## Written exercise
Please rewrite the lines from the one containing "You are a GUI" through the one containing "pyautogui.click(x=393, y=83)", replacing "click action" with "tap action" and leaving everything else unchanged.

---- Record extracts

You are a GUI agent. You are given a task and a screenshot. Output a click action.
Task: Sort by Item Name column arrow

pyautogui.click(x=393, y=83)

--------
---- Record extracts

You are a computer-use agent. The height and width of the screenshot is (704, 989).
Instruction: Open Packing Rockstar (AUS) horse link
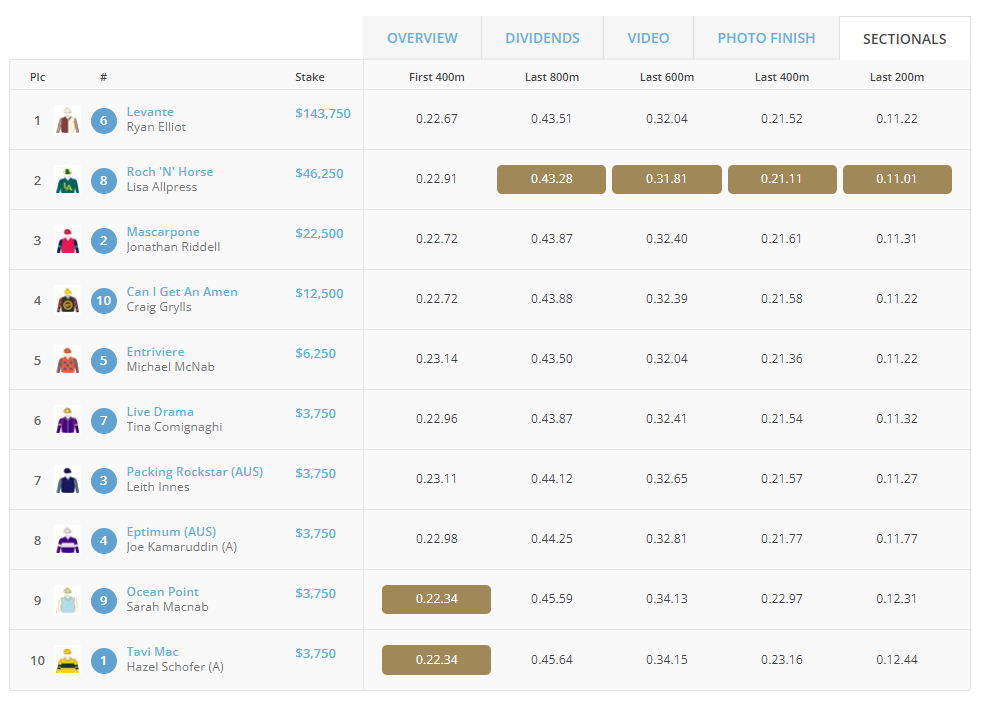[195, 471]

--------

## Worked solution
You are a GUI agent. You are given a task and a screenshot. Output a tap action.
Task: Sort by Item Name column arrow

pyautogui.click(x=393, y=83)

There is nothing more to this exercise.